Tasks:
a. Answer these questions from the transcript:
(i) Whom does Professor MacKay name as someone who deliberately mixed up the science with the policy response?
(ii) What share of opinion does Gregory Barker say will take up the Green Deal for environmental reasons?
(iii) What emissions figure does the Chair cite in the example of modern car advertising?
b. Please quote the transcript word for word, beginning at the words "Gregory Barker: Yes, absolutely;" and stopping after "lower tax band.".

Text shown:
____________________

Professor MacKay: Maybe I can give a partial answer to your question. People do mix up the science, which is factual, with the policy response, which is and ought to be subject to political argument. An example of someone who has deliberately mixed up these things is Nigel Lawson, who, in a recent newspaper article insulting the IPCC’s work, alleged that the IPCC was calling for a phase-out of fossil fuel use. That is not the IPCC’s role at all. They are scientists reviewing the science literature and describing what is happening, the consequences of continued emissions and, if policy were to have a particular target for climate change, what emissions would be compatible with that target. That is not their role and they do not recommend any particular policy. They just say, "If you emit this much, this is what will happen," with error bars. It is unhelpful for people like Nigel Lawson to mix up and allege that the IPCC are a political organisation, when their role is clearly to describe science as honestly and factually as they can.
Q392David Morris: Information for the public of some of your policies-the Green Deal for example-does not explicitly make the link to climate change. Was this a deliberate approach?
Gregory Barker: Yes. I think there is a willingness by the public to act on climate change and all other environmental imperatives, but that is limited to a certain amount of the public. For most people they will not act in a way that will cost them money when they have many other competing demands on family budgets, particularly in the current environment with the pressures on the cost of living.
As far as concerns the Green Deal, we have to be very clear that, while there are obvious advantages to the environment and climate change in particular, specifically helping to reduce emissions from the built environment, the real driver for most consumers in taking up the Green Deal should be that it will help them save money on their energy bill; it will help them to live in a warmer, healthier, cosier home. Although individual polls vary slightly, we know that there is a significant body of opinion-20% to 30%-who will do it for environmental reasons; a slightly larger number will do it for financial reasons; but, even in the current climate, the largest single body of those willing to make changes to their homes and install measures will do it effectively for home improvement to make their homes nicer, warmer, cosier and improve the fabric of their homes. When communicating messages, particularly when there is a call to action, it is important that we go with the grain of public aspirations and consumer behaviour rather than try to oblige people to act when we are looking to them to act on their own initiative.
Q393Chair: Sometimes those things run in parallel, do they not?
Gregory Barker: Yes, absolutely; they are not mutually exclusive.
Q394Chair: If you take the advertising of modern cars, the fact that a vehicle produces less than 99 g/km, or whatever, is an advertising feature. It is a climate change message as well as being a fiscal incentive, because it is a lower tax band.

____________________

Stored items:
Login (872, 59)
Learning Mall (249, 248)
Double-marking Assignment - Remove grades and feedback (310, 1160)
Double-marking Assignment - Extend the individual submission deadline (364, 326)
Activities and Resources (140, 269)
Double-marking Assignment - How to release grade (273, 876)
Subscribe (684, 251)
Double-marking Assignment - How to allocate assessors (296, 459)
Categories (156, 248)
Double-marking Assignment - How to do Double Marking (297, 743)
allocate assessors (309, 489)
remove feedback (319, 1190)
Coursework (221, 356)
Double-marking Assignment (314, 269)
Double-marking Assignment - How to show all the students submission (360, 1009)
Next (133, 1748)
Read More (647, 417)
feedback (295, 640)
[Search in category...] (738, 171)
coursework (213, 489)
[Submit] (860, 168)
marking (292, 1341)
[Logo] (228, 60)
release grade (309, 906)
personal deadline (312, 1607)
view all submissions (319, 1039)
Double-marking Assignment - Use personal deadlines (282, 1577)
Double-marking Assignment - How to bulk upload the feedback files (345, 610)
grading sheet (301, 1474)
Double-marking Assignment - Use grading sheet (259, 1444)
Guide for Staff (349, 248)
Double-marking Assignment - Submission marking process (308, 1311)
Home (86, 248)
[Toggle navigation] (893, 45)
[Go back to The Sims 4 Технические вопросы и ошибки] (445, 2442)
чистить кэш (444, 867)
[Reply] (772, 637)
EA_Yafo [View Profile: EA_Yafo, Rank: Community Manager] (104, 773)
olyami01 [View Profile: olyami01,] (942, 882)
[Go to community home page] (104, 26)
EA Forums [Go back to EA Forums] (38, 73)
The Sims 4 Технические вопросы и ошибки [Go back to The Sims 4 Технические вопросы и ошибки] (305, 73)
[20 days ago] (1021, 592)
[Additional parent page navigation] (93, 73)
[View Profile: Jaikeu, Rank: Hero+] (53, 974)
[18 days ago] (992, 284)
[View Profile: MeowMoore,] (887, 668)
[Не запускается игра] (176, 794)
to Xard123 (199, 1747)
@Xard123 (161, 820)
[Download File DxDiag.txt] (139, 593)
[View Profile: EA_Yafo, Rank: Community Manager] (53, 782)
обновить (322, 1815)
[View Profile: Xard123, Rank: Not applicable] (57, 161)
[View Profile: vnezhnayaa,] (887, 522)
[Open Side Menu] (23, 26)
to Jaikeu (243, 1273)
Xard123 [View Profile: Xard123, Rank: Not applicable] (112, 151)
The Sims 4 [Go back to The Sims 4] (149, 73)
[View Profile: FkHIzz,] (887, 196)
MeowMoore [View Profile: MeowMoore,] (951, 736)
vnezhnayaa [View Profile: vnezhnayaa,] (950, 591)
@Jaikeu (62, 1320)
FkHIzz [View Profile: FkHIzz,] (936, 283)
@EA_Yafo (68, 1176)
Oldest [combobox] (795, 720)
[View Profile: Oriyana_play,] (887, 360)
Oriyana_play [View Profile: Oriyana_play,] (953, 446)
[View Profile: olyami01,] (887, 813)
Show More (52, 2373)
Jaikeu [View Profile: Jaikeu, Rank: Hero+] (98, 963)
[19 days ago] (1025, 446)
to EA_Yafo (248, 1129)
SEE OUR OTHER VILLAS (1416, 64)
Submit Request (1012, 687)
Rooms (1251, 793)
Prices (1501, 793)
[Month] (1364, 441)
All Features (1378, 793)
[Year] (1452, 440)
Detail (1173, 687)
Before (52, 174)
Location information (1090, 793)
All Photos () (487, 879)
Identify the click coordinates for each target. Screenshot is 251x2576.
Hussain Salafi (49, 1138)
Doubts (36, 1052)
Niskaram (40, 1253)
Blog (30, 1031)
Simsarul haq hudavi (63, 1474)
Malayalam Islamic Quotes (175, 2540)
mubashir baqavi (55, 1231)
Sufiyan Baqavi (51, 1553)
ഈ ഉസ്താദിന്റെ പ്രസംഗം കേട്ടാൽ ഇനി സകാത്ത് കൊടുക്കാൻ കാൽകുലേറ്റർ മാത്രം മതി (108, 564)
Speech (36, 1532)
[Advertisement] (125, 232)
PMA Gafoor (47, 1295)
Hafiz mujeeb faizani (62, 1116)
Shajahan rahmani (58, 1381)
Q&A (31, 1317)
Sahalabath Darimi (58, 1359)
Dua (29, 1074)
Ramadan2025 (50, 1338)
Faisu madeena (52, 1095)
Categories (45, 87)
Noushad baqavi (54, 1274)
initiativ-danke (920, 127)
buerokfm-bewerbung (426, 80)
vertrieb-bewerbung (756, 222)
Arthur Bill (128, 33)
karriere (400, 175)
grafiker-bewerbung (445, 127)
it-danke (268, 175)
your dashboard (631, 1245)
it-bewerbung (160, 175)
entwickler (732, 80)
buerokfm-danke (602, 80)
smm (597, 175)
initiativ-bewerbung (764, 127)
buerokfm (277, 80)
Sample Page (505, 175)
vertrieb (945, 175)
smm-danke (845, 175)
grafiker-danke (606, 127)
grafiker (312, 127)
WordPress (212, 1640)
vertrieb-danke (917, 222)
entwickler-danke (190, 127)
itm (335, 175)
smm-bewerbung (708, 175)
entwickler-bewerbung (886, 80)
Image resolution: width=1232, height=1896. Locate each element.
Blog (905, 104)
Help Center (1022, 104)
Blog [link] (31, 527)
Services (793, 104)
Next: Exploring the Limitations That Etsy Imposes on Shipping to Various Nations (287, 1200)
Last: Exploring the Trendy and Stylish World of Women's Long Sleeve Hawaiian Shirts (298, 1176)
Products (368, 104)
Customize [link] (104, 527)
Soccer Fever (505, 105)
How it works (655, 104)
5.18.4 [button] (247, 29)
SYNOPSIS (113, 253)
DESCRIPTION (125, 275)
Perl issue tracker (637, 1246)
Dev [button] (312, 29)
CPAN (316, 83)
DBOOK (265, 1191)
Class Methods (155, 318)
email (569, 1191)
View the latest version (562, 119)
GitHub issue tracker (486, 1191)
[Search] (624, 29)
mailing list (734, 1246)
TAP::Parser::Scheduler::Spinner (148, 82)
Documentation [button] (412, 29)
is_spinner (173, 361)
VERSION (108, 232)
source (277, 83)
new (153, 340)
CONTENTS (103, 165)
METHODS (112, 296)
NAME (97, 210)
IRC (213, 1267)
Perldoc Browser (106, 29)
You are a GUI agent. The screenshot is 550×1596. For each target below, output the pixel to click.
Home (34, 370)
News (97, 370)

____________________

The results:
a.
(i) Nigel Lawson
(ii) 20% to 30%
(iii) Less than 99 g/km

b.
Gregory Barker: Yes, absolutely; they are not mutually exclusive.
Q394Chair: If you take the advertising of modern cars, the fact that a vehicle produces less than 99 g/km, or whatever, is an advertising feature. It is a climate change message as well as being a fiscal incentive, because it is a lower tax band.